Headlines on China center on its manufacturing and technology. China’s ripples in these areas are undeniable given that in recent years, China has dominated global manufacturing output and seen leaps in fields such as electric and solar power, information technology, and artificial intelligence. Yet what is life for millions of Chinese? Little acknowledged and less understood by the West are China’s achievements in poverty reduction, mass education, and transportation infrastructure. Within just a single lifetime, China has lifted nearly 800 million people out of extreme poverty, raised adult literacy to 97 percent (when it was 65 percent in just 1982), and built more than 40,000 km of high-speed railways since the first was opened in 2008.1,2,3 These astronomical figures can seem abstract until one has experienced or seen the change for themselves. People, many concentrated in rural, far-dispersed villages, particularly in the western and central plateaus and basins of China, who had little food to eat, lived in dilapidated conditions, or had limited means to earn a living were guided in agricultural methods or moved to more fertile lands, connected to electricity and clean water, and provided opportunity through industrial jobs and vocational training. Children whose parents could not read or write were the first in their families to receive an education, go to university, learn about worlds beyond, and bring back new skills, new experiences, and new ideas. Distances that once prohibited frequent exchange and travel between the varied peoples of China, of distinct dialects, religions, and ethnicities, have been bridged by high speed rail, mass transit systems, and roads. These are impressive milestones as each successive generation has seen their communities and children’s lives change and improve.

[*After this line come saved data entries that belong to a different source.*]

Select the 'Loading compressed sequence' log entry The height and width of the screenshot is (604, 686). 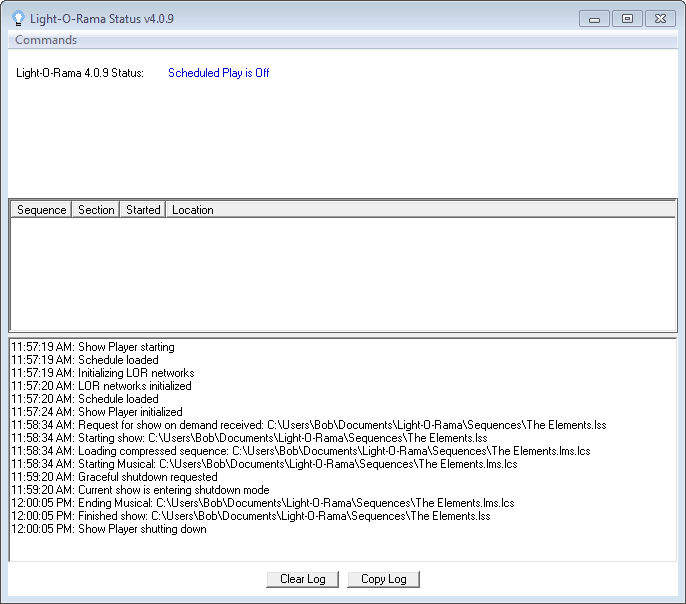point(300,451)
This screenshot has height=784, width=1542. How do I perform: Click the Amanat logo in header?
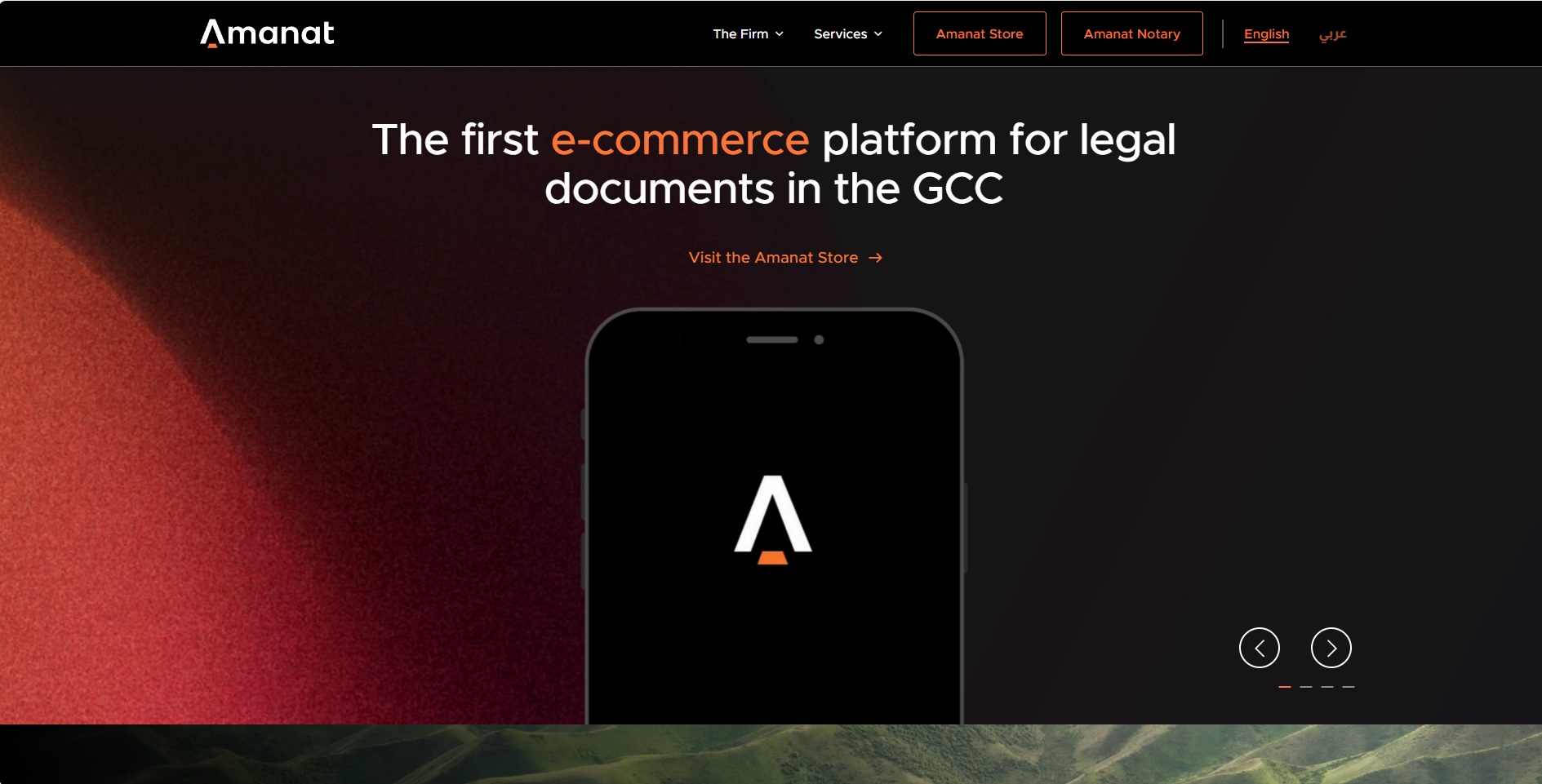coord(267,33)
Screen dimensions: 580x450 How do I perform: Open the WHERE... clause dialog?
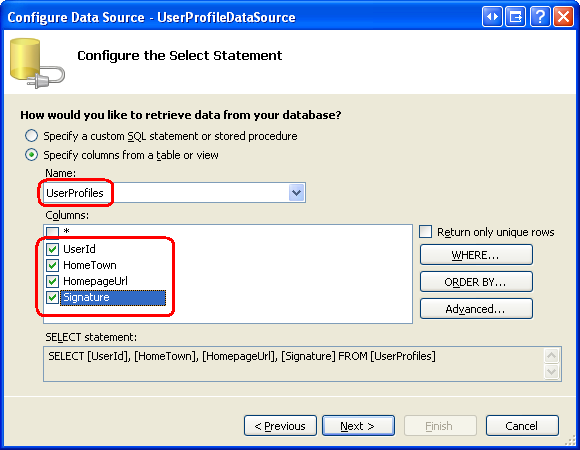[476, 255]
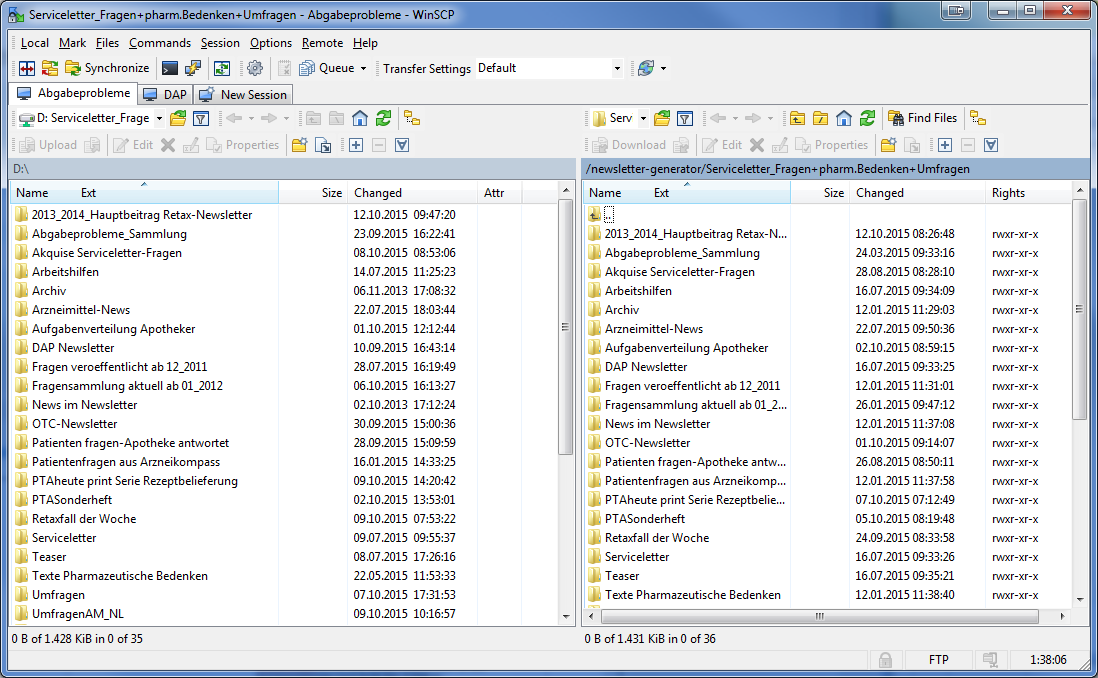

Vast changes are hardly possible without the large-scale mobilization of the masses and their talent. Where did the nation find the nearly 2.9 million public servants to travel to live for months and years among the poor, to understand the reasons for their poverty, and to share their knowledge, labor, and hearts? Questions of the economic, political, and civilizational development of a people do not lend to easy answers or simple paths. Following the oppression, humiliation, and civil strife of the 19th and 20th centuries, what gave the Chinese people the faith and fortitude to fight, make sacrifices, retreat, and then rise the way they have in the 21st century? The speed and scale of China’s achievements have been extraordinary, evoking admiration, jealousy, disbelief, and suspicion. What is China’s vision for the future and their children? Is it a vision of arrogant hegemony, or one closer to a world house as our own Martin Luther King, Jr. envisioned?

The Chinese People’s Democratic Struggle for Modernity 

As an ancient people, the Chinese carry long-held civilizational values of reverence and deference to a political elite. These values extend back through its pre-modern dynastic system and its earliest proponents include Confucius, who sought for a philosophy of peace, harmony, and rule for the Chinese people. They assume that an elite with moral character, wisdom, and experience should govern the people with compassion and ability. However, these values faced challenges in the 19th century. The Chinese state had become a semi-colonial, feudal state riddled by the chaos of wars and extractive treaties. The Chinese were a predominantly poor peasant people and the Qing dynasty was unable to protect or serve their interests. The people were ignored and exploited and they rebelled to overthrow dynastic rule. 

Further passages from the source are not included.